Sapien got into emergency medicine believing he’d spend his days saving people injured in car accidents and other tragedies.

But he found that he’s much more likely to answer 911 calls from people having flare-ups of chronic diseases that are either undiagnosed or go untreated because poverty restricts access to care. Think of a single parent, unable to afford diabetes medication, who wakes up disoriented one morning with out-of-control blood sugar and dials 911 for help.

“It isn’t what I thought I was signing up for,” Sapien explained. “But I’ve come to realize it’s a vital part of our health care system.”

Sapien regularly encounters residents who work multiple jobs in Fremont County’s retail and tourism industries, without ever getting ahead.

Their erratic, demanding work schedules leave little time to prepare decent meals at home, so they fall back on convenient but unhealthy food options that take a toll on their bodies over time. They fail to exercise as well, lacking the time to work out or the means to afford something as simple as a pair of track shoes.

Because many employers fail to provide medical insurance with part-time jobs, many of these same folks also forgo regular check-ups and preventive care.  

When a problem forces them to call an ambulance, Sapien said, they get as much help as they can from paramedics while turning down a ride to the hospital or other services that would generate a bill.
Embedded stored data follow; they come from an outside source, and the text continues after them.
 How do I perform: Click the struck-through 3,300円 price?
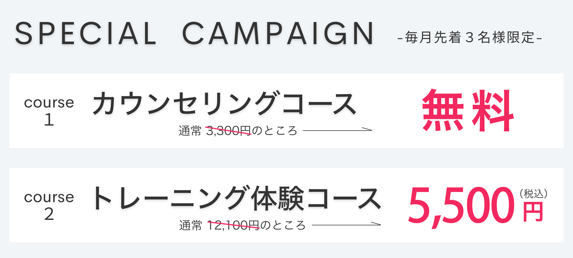pyautogui.click(x=228, y=131)
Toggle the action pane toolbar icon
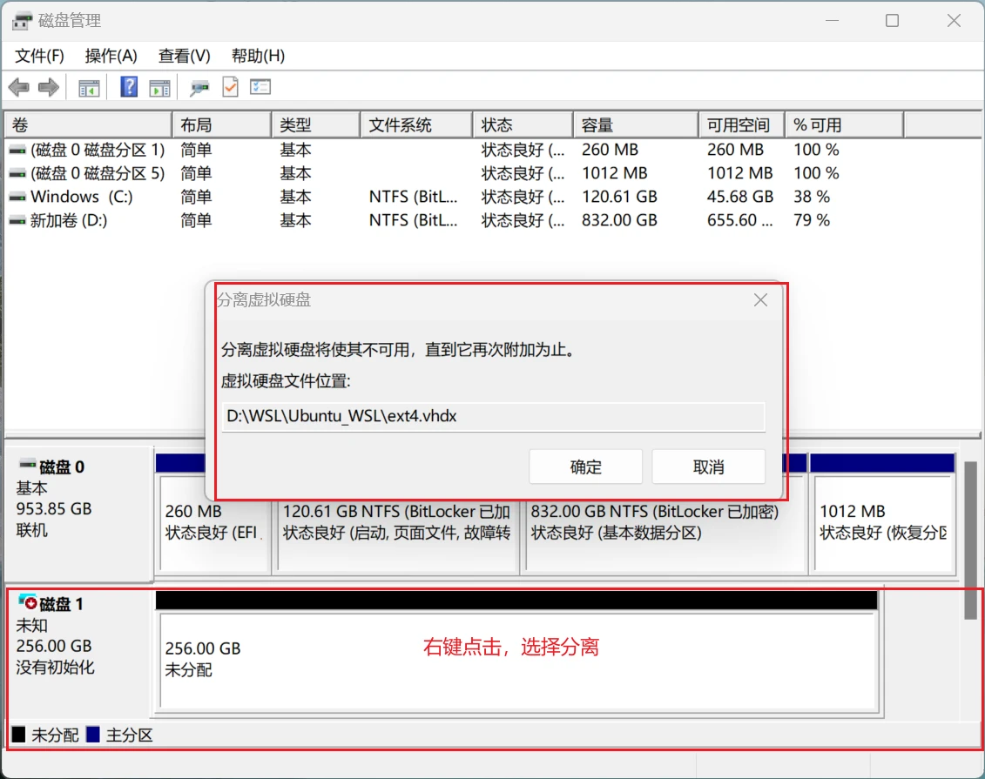 coord(159,87)
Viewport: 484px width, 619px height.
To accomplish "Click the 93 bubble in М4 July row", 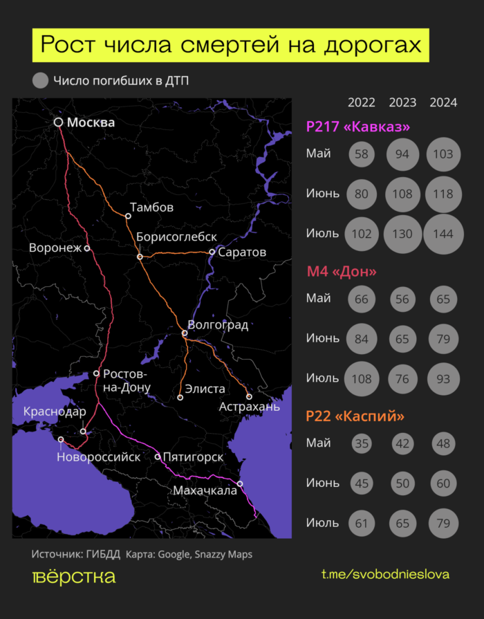I will (x=443, y=379).
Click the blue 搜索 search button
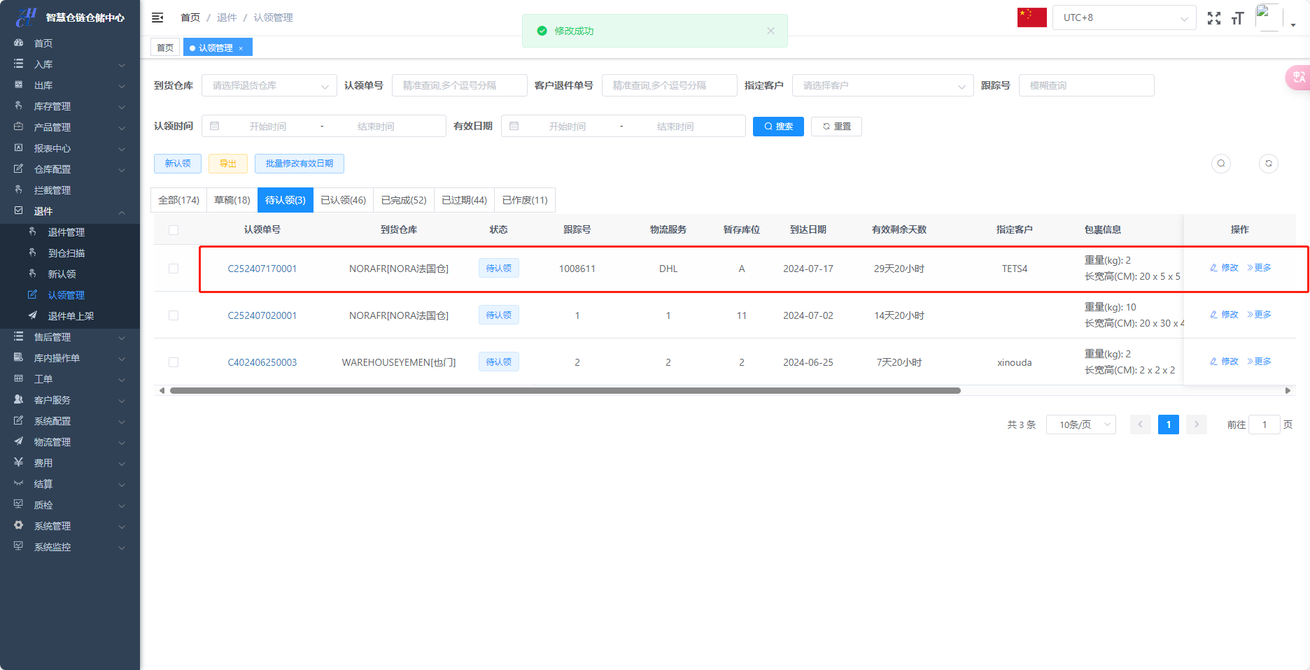1310x670 pixels. click(778, 127)
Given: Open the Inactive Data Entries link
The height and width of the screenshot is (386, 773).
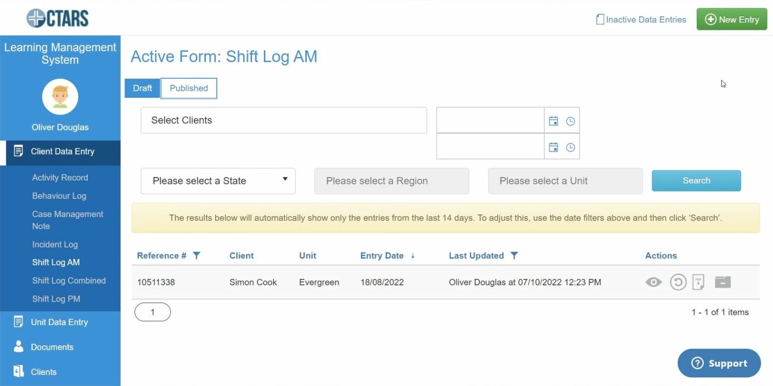Looking at the screenshot, I should [641, 20].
All they want, Sapien said, is to be stabilized enough to “get through another work day.”

The data back him up on that.

Among Wyoming’s 23 counties, Fremont ranked dead last in health outcomes, such as length and quality of life, in a 2022 report issued by the University of Wisconsin Population Health Institute. Fremont also ranked last in the “health factors”—such as diet, exercise and access to care—driving the health outcomes.

Then there’s Teton County, home to Jackson Hole, which ranked first in both measures of well-being. No surprise there.
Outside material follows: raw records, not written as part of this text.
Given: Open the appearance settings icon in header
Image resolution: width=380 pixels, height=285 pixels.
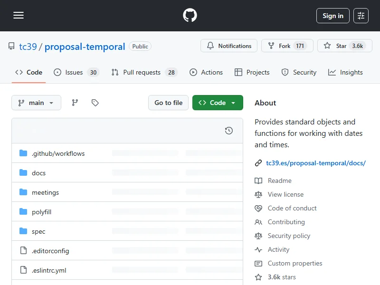Looking at the screenshot, I should click(x=361, y=16).
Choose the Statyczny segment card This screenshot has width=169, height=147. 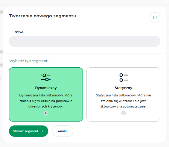click(x=123, y=94)
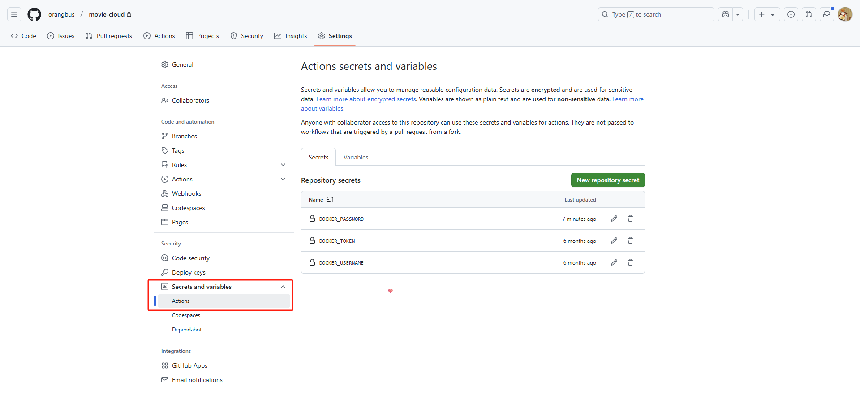Open Dependabot secrets in sidebar

[x=187, y=330]
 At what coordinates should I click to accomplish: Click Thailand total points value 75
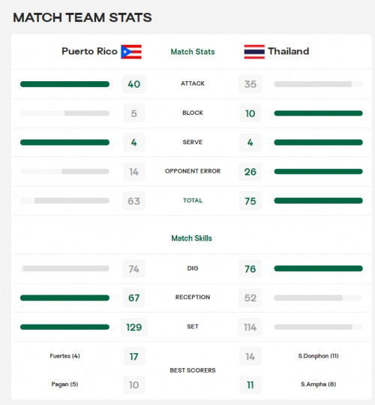251,201
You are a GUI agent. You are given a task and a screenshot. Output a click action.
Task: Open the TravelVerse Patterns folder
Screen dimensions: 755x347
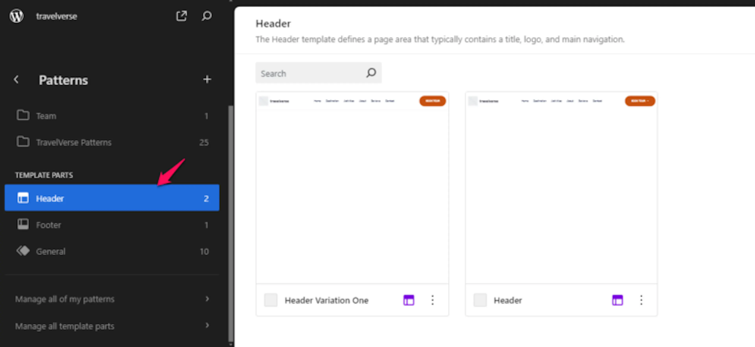[x=112, y=142]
“The things you have when you are wealthy are time and money,” Sapien pointed out. “These are also two of the requirements for living a healthy life.”

In the end, the patient with the pulverized knee agreed to go to the hospital after Sapien stressed the potential for permanent damage and warned, “I’m not leaving you here.”

There’s a lesson there for all of us.

It’s impossible to wish away the crisis facing this country. If working people fail to act—fail to stand together and fight for better lives—inequality will continue to grow until America is divided entirely into haves and have-nots.

This is exactly why Sapien led a union drive at the ambulance service a few years ago, a victory that helped his co-workers achieve not only fair wages and benefits but a voice on the job and the equipment needed to do their jobs.

It was the first new union in Wyoming in decades, and that milestone inspired a group of workers at a long-term facility in Cheyenne to join the USW as well. Baristas in Cheyenne, rangers at Yellowstone National Park and workers at a cement plant in Laramie also unionized at about the same time.

The USW welcomes other workers, in Wyoming and around the country, who want to avail themselves of the union difference.

Union members harness the power of collective action to move all ahead. We lift each other up and draw strength from one another.

As Sapien demonstrated, we leave no one behind.